Webbots and Newsgroups

Newsgroups are a rich source of content for webbot developers. While less convenient than websites, news servers are not hard to access, especially when you have a set of functions that do most for the work for you. All of this chapter's example scripts use the LIB_nntp library. Functions in this library provide easy access to articles on news servers and create many opportunities for webbots. LIB_nntp contains functions that list newsgroups hosted by specific news servers, list available articles within newsgroups, and download particular articles. As with all libraries used in this book, the latest version of LIB_nntp is available for download at the book's website.

Identifying News Servers

Before you use NNTP, you'll need to find an accessible news server. A Google search for free news servers will provide links to some, but keep in mind that not all news servers are equal. Since few news servers host all newsgroups, not every news server will have the group you're looking for. Many free news servers also limit the number of requests you can make in a day or suffer from poor performance. For these reasons, many people prefer to pay for access to reliable news servers. You might already have access to a premium news server through your ISP. Be warned, however, that some ISPs' news servers (like those hosted by RoadRunner and EarthLink) will not allow access if you are not directly connected to a subnet in their network.

Identifying Newsgroups

Your news bots should always verify that the group you want to access is hosted by your news server. The script in Listing 14-1 uses get_nntp_groups() to create an array containing all the newsgroups on a particular news server. (Remember to put the name of your news server in place of your.news.server below.) Putting the newsgroups in an array is handy, since it allows a webbot to examine groups iteratively.

include("LIB_nntp.php");
$server = "your.news.server";
$group_array= get_nntp_groups($server);
var_dump($group_array);

Listing 14-1: Requesting (and viewing) the newsgroups available on a news server

The result of executing Listing 14-1 is shown in Figure 14-2.

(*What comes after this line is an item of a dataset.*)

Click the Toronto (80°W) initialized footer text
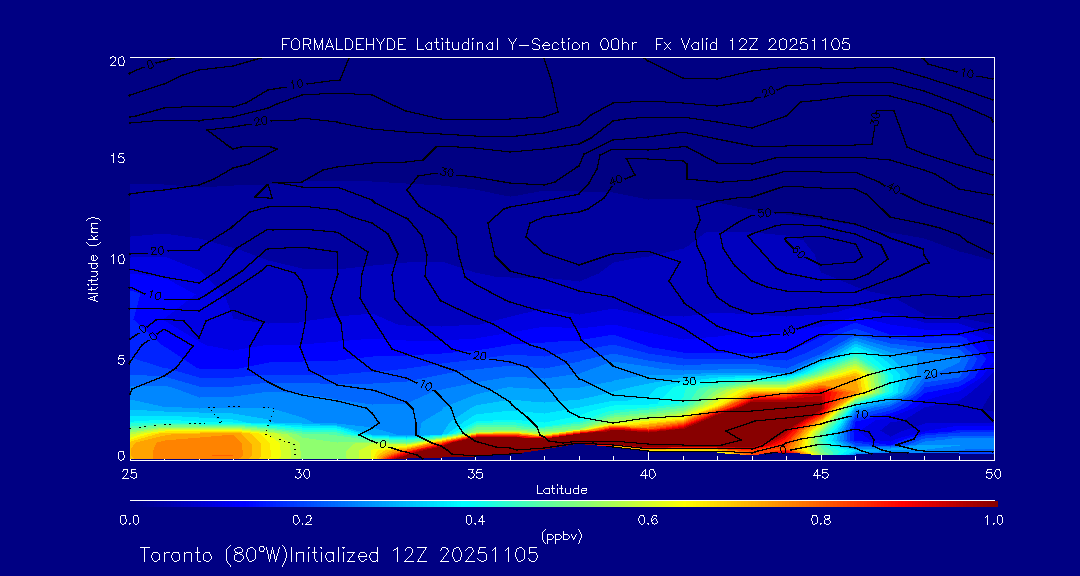[339, 555]
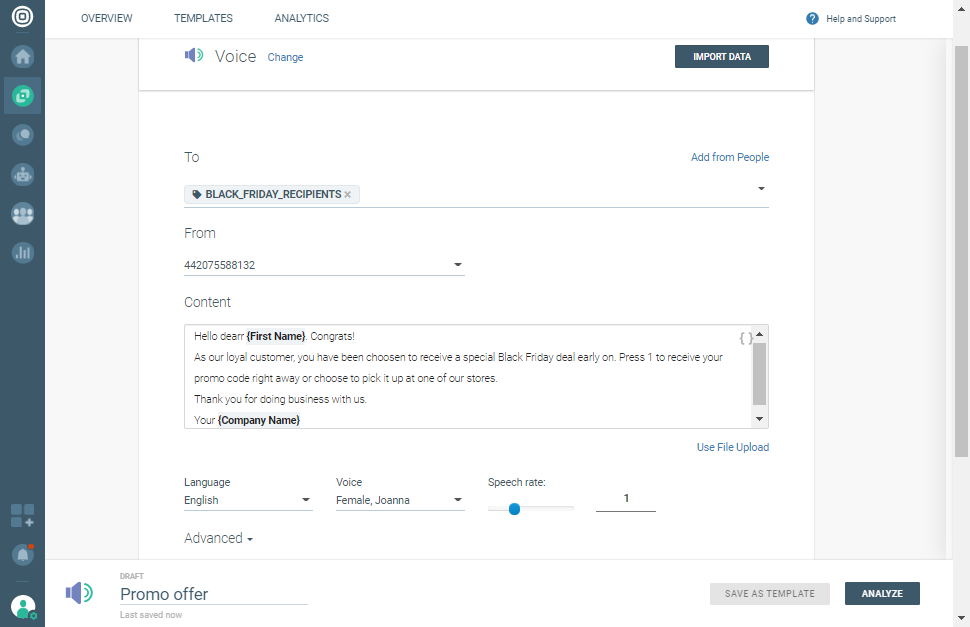Screen dimensions: 970x627
Task: Open the Language dropdown
Action: click(x=305, y=500)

Newsgroups hosted on a news server

Figure 14-2. Newsgroups hosted on a news server

Notice that Figure 14-2 only shows the newsgroups that hadn't already scrolled off the screen. In this example, my news server returned 46,626 groups. (It also required 40 seconds to download them all, so expect a short delay when requesting large amounts of data.) For each group, the server responds with the name of the group, the identifier of the first article, the identifier of the last article, and a y if you can post articles to this group or an n if posting articles to this group (on this server) is prohibited.

News servers terminate messages by sending a line that contains just a period (.), which you can see in the last array element in Figure 14-2. That lone period is the only sign your webbot will receive to tell it to stop looking for data. If your webbot reads buffers incorrectly, it will either hang indefinitely or return with incomplete data. The small function shown in Listing 14-2 (found in LIB_nntp) correctly reads data from an open NNTP network socket and recognizes the end-of-message indicator.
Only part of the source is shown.